Entries supplied:
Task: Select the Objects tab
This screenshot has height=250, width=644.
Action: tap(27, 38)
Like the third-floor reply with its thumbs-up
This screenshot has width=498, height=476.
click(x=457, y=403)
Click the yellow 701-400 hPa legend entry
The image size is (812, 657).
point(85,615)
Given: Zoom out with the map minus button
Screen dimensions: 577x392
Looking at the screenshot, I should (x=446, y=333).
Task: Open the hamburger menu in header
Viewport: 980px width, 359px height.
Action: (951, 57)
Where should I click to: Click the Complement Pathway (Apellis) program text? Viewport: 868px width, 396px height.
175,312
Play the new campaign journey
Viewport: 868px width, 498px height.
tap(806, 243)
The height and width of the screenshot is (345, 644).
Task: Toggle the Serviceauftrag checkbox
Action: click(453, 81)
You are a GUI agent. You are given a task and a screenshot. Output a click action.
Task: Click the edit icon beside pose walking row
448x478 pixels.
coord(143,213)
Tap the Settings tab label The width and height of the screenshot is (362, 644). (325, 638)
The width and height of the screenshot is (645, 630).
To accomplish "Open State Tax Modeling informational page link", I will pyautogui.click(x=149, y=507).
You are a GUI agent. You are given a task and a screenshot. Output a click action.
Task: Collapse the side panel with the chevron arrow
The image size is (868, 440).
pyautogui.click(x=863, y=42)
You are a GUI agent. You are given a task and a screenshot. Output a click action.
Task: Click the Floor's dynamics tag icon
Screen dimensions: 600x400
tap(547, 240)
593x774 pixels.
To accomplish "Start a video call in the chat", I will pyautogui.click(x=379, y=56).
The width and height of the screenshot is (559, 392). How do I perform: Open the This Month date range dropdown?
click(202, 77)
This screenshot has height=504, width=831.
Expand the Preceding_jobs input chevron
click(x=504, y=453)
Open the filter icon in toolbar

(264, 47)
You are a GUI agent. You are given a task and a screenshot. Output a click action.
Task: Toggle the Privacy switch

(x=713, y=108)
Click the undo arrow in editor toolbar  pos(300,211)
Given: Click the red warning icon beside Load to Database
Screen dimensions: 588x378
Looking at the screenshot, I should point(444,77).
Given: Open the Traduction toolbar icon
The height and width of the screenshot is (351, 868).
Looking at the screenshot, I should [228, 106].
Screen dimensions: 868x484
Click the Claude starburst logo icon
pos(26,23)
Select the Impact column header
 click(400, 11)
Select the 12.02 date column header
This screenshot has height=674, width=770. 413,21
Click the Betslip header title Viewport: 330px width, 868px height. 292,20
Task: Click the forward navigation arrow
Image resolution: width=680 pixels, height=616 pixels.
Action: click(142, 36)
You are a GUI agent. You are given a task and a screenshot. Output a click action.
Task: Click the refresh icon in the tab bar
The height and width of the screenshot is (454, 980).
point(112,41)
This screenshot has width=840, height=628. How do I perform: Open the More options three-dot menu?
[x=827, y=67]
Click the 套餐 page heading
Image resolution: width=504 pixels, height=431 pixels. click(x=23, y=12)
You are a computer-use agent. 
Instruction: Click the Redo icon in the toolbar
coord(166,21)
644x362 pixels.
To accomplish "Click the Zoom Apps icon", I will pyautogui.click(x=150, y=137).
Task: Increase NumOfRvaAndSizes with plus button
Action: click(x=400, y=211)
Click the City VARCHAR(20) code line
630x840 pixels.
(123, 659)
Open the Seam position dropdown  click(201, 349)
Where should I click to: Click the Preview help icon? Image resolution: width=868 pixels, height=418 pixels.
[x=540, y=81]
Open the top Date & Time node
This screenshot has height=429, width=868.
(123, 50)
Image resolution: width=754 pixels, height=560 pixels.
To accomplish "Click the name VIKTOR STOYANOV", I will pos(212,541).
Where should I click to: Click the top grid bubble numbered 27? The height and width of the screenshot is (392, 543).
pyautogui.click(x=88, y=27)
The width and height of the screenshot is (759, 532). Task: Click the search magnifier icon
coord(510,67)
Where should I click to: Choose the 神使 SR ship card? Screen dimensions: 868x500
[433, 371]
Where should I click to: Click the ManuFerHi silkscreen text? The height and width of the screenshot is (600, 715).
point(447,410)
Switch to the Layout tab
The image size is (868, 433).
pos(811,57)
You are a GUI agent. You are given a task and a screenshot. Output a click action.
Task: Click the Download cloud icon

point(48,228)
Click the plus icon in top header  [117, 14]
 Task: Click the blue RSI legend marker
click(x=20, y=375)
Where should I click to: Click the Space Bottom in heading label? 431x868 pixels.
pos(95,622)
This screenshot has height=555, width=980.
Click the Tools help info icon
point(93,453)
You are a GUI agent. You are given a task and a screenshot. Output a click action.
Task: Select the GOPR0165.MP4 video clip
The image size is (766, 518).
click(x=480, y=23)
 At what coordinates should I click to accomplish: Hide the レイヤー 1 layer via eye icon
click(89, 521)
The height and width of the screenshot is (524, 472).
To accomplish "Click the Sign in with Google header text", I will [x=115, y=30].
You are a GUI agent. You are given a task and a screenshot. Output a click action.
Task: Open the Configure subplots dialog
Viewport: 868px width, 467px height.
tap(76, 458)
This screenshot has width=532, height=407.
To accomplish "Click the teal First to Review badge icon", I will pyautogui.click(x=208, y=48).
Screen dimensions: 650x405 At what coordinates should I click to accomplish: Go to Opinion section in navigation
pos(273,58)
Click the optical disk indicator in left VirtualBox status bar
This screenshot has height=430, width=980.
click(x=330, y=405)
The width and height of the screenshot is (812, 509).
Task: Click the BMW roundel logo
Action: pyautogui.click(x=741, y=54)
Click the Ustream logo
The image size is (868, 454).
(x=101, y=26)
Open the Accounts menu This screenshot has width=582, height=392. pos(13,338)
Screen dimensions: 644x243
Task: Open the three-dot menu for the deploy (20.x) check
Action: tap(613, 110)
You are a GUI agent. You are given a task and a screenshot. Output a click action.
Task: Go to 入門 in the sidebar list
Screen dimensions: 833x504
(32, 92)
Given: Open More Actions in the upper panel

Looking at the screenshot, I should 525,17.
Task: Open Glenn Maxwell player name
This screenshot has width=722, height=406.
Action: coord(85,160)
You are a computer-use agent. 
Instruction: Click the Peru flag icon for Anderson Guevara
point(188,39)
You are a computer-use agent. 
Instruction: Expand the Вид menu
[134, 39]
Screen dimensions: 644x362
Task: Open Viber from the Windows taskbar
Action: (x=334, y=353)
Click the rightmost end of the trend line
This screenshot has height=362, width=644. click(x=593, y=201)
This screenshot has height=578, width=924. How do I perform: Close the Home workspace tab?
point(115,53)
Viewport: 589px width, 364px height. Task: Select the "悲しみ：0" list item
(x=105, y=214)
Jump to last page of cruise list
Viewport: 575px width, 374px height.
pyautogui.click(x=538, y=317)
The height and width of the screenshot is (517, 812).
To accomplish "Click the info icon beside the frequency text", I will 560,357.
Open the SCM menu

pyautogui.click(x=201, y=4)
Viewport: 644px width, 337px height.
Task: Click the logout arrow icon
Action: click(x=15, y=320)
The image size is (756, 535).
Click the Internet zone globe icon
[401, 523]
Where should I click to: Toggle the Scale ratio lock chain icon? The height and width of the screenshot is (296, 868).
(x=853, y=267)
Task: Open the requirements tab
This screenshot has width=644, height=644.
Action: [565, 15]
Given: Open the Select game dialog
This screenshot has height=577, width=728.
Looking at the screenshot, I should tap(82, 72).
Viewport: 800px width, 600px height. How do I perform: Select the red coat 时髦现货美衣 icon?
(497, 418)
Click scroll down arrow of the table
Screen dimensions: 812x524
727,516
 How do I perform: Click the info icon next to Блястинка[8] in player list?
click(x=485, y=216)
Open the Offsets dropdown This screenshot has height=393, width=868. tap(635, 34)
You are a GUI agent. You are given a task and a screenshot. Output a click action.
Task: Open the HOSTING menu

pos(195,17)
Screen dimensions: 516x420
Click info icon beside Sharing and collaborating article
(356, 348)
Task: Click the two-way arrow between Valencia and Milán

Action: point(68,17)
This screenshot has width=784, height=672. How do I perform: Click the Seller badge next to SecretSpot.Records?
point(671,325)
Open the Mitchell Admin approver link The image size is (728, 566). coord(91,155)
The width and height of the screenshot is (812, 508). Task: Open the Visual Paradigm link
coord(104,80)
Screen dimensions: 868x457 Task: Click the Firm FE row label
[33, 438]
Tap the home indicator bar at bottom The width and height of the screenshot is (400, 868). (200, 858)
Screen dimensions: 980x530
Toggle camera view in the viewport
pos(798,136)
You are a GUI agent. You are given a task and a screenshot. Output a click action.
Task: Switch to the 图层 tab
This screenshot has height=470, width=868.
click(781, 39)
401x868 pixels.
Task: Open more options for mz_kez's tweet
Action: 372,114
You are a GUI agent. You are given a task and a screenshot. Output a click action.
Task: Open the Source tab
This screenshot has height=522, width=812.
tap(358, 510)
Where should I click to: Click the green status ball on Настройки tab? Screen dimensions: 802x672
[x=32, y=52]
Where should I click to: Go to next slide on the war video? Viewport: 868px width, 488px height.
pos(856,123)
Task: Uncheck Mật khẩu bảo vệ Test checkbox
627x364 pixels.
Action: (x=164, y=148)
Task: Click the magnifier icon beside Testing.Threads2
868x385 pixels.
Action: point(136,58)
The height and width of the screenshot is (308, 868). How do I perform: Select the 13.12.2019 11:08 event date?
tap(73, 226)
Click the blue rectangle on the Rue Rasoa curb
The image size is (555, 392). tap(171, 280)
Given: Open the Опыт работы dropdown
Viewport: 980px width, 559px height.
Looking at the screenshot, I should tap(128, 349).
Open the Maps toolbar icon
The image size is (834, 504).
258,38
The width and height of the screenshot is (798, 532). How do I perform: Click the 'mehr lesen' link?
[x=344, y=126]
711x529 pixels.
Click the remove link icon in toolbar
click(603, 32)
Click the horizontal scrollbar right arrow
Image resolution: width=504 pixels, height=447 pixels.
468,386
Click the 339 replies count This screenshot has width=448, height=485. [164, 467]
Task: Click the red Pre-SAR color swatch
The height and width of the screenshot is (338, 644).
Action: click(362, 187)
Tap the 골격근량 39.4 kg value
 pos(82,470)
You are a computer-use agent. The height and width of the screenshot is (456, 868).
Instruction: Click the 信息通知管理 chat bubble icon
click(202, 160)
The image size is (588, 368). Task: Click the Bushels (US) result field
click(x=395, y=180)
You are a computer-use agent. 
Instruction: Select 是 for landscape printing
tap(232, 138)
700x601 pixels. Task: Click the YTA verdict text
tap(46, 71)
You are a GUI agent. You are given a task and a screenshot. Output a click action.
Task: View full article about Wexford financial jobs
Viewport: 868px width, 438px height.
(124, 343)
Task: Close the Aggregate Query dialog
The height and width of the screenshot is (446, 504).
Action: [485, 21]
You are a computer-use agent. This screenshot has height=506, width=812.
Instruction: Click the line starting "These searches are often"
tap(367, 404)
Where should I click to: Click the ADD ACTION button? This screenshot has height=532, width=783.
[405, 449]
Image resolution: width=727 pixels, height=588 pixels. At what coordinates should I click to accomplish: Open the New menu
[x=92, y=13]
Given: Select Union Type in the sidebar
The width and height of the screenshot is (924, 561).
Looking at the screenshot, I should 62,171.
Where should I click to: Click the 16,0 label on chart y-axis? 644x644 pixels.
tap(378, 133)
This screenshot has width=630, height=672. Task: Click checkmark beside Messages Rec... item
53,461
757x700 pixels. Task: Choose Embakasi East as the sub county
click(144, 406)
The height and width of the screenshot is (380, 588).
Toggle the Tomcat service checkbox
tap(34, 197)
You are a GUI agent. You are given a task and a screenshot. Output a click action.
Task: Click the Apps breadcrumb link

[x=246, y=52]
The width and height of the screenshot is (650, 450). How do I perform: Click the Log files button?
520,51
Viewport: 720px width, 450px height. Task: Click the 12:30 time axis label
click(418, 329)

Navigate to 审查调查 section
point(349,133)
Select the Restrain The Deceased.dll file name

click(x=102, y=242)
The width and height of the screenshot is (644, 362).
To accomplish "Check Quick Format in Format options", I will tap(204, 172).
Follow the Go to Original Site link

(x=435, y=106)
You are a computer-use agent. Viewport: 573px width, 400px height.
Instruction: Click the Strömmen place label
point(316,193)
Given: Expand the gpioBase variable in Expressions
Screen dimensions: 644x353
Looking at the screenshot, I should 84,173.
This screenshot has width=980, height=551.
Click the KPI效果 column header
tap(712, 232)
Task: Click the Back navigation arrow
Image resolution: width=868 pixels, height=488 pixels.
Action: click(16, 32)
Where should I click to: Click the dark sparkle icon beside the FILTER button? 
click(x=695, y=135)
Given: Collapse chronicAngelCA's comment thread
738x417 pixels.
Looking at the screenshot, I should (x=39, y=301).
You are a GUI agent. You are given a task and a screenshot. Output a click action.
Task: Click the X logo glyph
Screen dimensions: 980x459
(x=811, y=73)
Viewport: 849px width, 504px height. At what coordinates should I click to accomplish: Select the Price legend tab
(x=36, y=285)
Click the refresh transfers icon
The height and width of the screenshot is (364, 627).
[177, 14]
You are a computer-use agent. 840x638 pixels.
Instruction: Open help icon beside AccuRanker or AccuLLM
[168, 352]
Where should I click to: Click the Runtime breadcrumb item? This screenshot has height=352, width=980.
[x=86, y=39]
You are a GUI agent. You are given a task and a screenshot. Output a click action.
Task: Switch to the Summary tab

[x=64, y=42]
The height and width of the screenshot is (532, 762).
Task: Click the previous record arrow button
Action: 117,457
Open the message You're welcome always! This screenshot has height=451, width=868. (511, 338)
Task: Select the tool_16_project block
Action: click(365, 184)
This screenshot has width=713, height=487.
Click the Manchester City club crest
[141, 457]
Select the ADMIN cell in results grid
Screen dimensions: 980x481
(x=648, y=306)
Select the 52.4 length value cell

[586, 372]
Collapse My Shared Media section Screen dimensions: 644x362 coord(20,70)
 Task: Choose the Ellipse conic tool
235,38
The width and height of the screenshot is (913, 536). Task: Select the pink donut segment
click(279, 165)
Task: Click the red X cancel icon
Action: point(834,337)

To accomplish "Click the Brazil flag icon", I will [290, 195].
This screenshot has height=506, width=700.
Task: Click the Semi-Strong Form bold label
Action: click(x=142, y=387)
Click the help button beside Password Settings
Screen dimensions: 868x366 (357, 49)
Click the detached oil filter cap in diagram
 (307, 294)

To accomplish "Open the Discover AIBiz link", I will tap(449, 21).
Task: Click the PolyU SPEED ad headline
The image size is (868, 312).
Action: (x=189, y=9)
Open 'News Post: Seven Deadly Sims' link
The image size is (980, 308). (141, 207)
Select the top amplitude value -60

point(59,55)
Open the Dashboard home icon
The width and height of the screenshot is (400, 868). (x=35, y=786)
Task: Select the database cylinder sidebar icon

Assignment: Copy out every line in the records where the word "Collapse" is found.

Response to this task:
Task: Collapse the side panel with the chevron arrow
Given: Collapse chronicAngelCA's comment thread
Collapse My Shared Media section Screen dimensions: 644x362 coord(20,70)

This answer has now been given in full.